> **Written task 1**
In the news report on the Anglican Communion Network meeting, how many ACN leaders had quit the Episcopal Church in the past year, according to Bishop Duncan?
> **Written task 2**
List every line of the entries that contains the word "dropdown".

> **Text segment**

↓↓↓

With less than two months remaining before the Sept 30 deadline for the US House of Bishops to respond to the Dar es Salaam communiqué, the ACN voted not to take precipitous action and to wait upon the direction of the Primates of the Anglican Communion.

The Presiding Bishop of the Southern Cone, Gregory Venables asked the delegates “not to hold back” challenging them to choose between a “Christian church or a comfortable church.”

He said he had “dealt eyeball to eyeball” with the leaders of the American church and had “no illusions” left. But encouraged their resolve saying, “It ain’t us who left it. We are the Anglicans.”

While the conservative group’s financial position remains precarious and its members face increasing legal and canonical pressure from hostile dioceses and the national church in New York, the factional differences that seemed ready to split the coalition were overcome and a late night compromise reached between those seeking to stay and those seeking to quit the Episcopal Church.

The meeting opened with a somber presentation from the ACN’s moderator, Pittsburgh Bishop Robert Duncan on the state of the Episcopal Church. Seventeen ACN leaders, including four bishops, had quit the Episcopal Church in the past year he said.

Speaking at times directly to the video cameras broadcasting the proceedings to viewers watching on the internet, Bishop Duncan argued that the Episcopal Church was bound for Hell. He also chided the Archbishop of Canterbury, saying Dr. Williams’ efforts had been ineffectual.

The crisis of faith and order within the Church had “tested” the Anglican Communion, he said. Some had concluded the Anglican Communion was “finished”, but he believed the “vision of the Anglican Reformation” was “still possible” but “requires new ecclesiastical structures.”

The “American Province” of the Anglican Communion “is lost, and something will have to replace it,” the Pittsburgh Bishop said. The Episcopal Church’s property litigation campaign showed “they were taking their stuff to Hell.”

“Never ever” had Dr. Williams “spoken on behalf of the orthodox,” Bishop Duncan said, adding that his “voice has not been used for the things of the Communion.”

A “cost of this ecclesiastical revolution” could very well be “his historic office,” he concluded.

Bishop Duncan acknowledged the bishops of the ACN were divided, saying the “principal disagreement is a tactical disagreement” of how and when to proceed. During the afternoon business session Dallas Bishop James Stanton expressed unease with proposals before the meeting to form a “Common Cause Partnership” with groups outside the Episcopal Church.

↑↑↑

> **Provided data**

↓↓↓

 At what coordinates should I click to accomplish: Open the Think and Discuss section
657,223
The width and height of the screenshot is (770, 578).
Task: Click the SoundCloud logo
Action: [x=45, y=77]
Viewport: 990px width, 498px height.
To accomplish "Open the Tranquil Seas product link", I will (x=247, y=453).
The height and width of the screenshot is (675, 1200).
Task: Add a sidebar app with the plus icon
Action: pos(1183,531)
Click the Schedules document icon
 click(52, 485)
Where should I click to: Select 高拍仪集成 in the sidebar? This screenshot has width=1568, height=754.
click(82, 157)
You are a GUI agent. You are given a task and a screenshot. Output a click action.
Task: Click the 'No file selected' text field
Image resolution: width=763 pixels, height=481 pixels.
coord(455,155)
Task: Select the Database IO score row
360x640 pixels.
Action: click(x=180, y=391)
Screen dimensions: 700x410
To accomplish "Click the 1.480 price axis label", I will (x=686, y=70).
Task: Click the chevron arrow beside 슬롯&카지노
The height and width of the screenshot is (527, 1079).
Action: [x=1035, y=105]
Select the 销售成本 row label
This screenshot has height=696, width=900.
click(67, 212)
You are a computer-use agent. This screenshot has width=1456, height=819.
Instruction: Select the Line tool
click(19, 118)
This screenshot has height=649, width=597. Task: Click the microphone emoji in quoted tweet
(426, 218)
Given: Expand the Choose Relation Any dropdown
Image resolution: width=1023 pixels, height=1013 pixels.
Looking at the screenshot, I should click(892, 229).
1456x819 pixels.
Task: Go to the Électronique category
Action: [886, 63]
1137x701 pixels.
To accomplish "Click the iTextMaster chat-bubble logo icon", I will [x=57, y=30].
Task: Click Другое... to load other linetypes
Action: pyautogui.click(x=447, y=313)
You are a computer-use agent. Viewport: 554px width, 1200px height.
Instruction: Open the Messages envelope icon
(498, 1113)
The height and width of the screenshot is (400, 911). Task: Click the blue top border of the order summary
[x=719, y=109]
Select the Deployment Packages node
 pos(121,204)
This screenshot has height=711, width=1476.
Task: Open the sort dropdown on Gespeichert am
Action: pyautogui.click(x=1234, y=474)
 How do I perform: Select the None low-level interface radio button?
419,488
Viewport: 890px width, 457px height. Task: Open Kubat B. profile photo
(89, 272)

↑↑↑

> **Final answer 1**
Seventeen, including four bishops.

> **Final answer 2**
Given: Expand the Choose Relation Any dropdown
Task: Open the sort dropdown on Gespeichert am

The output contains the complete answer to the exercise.